When I was a little girl afraid of the night my mother and father would sing me to sleep with “When you're down and troubled, and you need some love and care, and nothing, nothing is going right, close your eyes and think of me, and soon I will be there, to brighten up even your darkest night”. This song, You’ve Got a Friend was such a comfort and now, when I look back on those nights I am grateful to have had a warm and loving home and family. Not everyone has this luxury, and unfortunately to some, it does seem like a luxury rather than a basic right.
Last year I had the pleasure of being introduced to the founder of The Phoenix Rising Foundation, Rebecca Jaeger. A strong and determined Australian woman who believes that every child deserves the right to a healthy and happy childhood. Jaeger created Phoenix Rising as an institute of support to Australian youth and those suffering with mental health issues as a result of homelessness, displacement and abuse.

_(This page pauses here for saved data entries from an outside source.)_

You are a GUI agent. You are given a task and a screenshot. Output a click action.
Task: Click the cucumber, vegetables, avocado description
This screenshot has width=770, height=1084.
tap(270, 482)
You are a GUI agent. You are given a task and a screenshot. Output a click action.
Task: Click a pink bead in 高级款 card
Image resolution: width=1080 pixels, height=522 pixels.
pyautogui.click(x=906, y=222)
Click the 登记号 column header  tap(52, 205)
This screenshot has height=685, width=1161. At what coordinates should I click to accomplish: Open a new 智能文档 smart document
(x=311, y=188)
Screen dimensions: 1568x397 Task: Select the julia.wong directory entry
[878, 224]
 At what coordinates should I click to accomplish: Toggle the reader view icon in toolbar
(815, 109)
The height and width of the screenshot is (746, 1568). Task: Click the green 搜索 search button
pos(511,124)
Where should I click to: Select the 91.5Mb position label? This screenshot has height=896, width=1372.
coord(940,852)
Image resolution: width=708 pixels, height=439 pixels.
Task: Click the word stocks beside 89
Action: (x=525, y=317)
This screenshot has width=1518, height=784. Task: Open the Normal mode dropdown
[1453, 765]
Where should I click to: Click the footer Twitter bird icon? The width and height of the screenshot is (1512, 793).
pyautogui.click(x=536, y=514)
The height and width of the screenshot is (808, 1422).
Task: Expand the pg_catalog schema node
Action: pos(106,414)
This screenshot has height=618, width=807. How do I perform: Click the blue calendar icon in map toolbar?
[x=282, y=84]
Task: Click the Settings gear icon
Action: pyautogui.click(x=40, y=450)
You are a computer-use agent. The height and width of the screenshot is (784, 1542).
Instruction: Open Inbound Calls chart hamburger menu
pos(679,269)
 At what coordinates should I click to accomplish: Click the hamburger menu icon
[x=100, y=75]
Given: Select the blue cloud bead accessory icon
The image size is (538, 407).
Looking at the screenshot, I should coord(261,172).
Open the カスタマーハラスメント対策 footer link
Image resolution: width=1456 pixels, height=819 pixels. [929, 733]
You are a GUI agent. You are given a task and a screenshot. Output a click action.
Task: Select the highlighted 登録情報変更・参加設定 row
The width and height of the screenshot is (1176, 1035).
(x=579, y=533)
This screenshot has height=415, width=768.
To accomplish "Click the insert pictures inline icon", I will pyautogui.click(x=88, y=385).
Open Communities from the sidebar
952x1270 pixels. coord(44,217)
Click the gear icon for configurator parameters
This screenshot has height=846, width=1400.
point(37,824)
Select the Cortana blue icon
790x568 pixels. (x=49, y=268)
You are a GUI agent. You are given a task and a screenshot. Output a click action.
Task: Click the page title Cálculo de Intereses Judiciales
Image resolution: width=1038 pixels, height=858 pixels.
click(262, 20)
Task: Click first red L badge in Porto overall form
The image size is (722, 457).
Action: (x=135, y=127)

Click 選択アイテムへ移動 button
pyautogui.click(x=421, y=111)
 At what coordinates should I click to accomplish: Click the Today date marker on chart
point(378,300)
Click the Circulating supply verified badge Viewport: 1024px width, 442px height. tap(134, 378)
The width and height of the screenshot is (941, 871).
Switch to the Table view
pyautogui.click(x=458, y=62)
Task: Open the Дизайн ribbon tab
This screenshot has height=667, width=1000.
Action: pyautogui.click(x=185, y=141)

Phoenix Rising’s vision is to build retreats around Australia that can house youth, defence veterans and guests as well as provide access to critical therapy, education and wellbeing services.
To help Phoenix Rising achieve their vision, earthYARD is donating $2.00 from every order on Tuesday May 14th to their 2BuckTuesday national campaign.
If you are interested in creating a pledge to the campaign privately you can find more information on their website here.
Every child should have a friend.
- As of June 2018, 31,800 Australian children were in long-term, out-of-home care and the rate of children aged 0-12 years who were the subject of child protection substantiation has increased from 2007 to 2017 across most states and territories (AIHW 2019).
- In 2015 208,111 Australian children were suspected of being harmed or at risk as reported by the Australian Institute of Health and Wellness.
- Abuse and neglect can cause significant long-term harm. Adverse effects of child abuse and neglect have been found to be significant and diverse in nature and may include; reduced social skills; poor school performance; impaired language ability; a higher likelihood of criminal offending; and mental health issues such as eating disorders, substance abuse and depression (Chartier et al. 2007; Gupta 2008).
Gupta A 2008. Responses to child neglect. Community Care 1727:24–5.